Roslyn Walker is a true escape artist, a guy who does it in grand, old-school fashion, like his predecessor Harry Houdini. So when Fanfarlo singer Simon Balthazar was scripting the video for "The Walls Are Coming Down" — a rollicking, near-vaudevillian track from his astute folk-pop combo's debut album Reservoir — he thought the magician would provide the perfect finishing touch. And it's now up on the Web for all to see — the band playing joyously in a small chamber, while a straitjacketed, upside-down Walker wriggles above their heads, suspended like a bagworm.
"Roslyn is pretty unique, in the sense that there aren't many professional escape artists at all anymore — there are just a handful in Europe," says a still-awestruck Balthazar. "We asked him before the video shoot, 'How long can you hang upside-down?' And he said 'Oh, about four-and-a-half minutes.' And we said 'Well, you know our song is 4:15,' but he said he'd be all right."
But Walker wasn't all right, exactly. He'd planned the perfect escape, but forgotten one small detail. "Obviously, we had to do a few takes to make sure we got a good one," says Balthazar, sighing. "And normally, he'd perform that trick once, which is really taxing. But he had to perform that escape four times in one day! He was literally bleeding out of his armpits after the third take!"
Ultimately, it was all just part of Fanfarlo's retro-themed vision, which includes old-timey instruments like saws, mandolins, ukuleles, trumpets and clarinets, and lyrical topics like Howard Hughes, noted exorcist Pellegrino Ernetti and eccentric UFO enthusiast Harold T. Wilkins. Even the band's name is historically chic, referencing a dancer from a novella by French decadent Baudelaire. And their frontman — real name: Simon Aurell — also rechristened himself Simon Balthazar as an exotic affectation, when he moved to London from his tiny Swedish village outside Gothenburg five years ago.
Naturally, Balthazar is quite the bibliophile. As a kid, he says, "I used to read an incredible amount, because I was living in such a small, isolated place and there were very few people my age.
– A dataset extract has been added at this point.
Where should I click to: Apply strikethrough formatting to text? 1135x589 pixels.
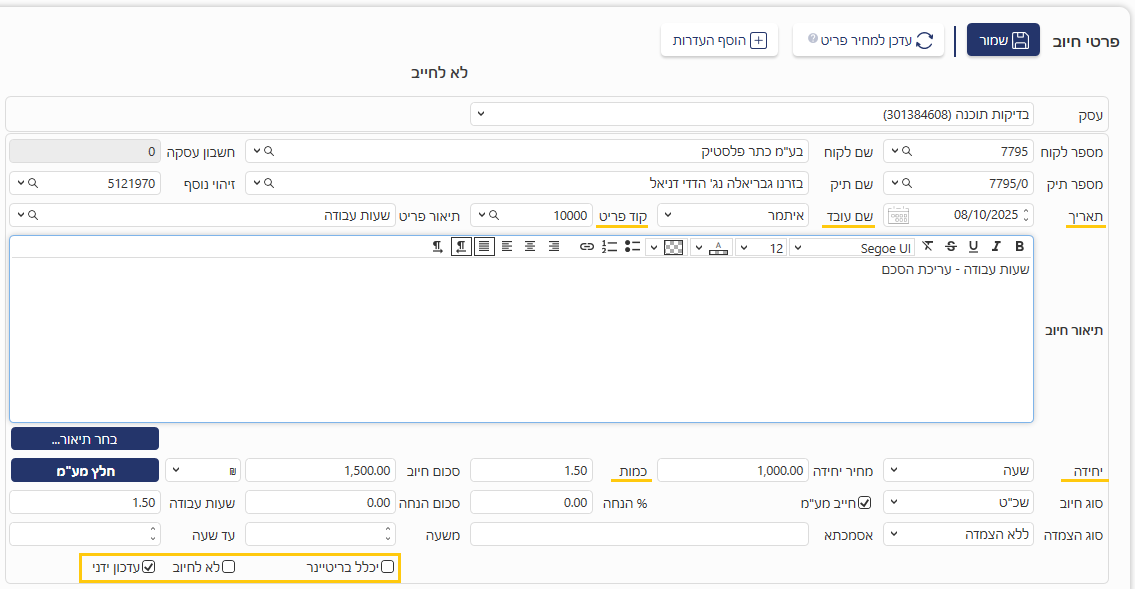[x=950, y=247]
I'd be devouring and re-reading terrible boy's adventure books, maybe an occasional interesting book. But then I started reading everything I could find at local libraries, like the entire Narnia series by C.S. Lewis. And a real favorite of mine was [Mikhail] Bulgakov's The Master and Margarita."
Balthazar recently finished a riveting biography of Houdini. "And it describes his whole interest — along with Arthur Conan Doyle's — in spiritualism," he recounts. "And it was that weird cross-section in history between all these amazing inventions coming out and the decline of religion. So within this incredible enlightenment, there was still all this superstition floating around — it must have been a very interesting time."
While Fanfarlo was recording Reservoir with producer Peter Katis in, of all places, Bridgeport, Conn., their leader kept his intellect stimulated by regularly reading New Yorker magazine. A few months ago, his dream came true: A sketch of his band appeared in its prestigious pages. "It's a real honor to have your cartoon drawn in there!" he enthuses. "Although I first found out it was in there when I read it on the Internet, which is where I tend to hear of most things."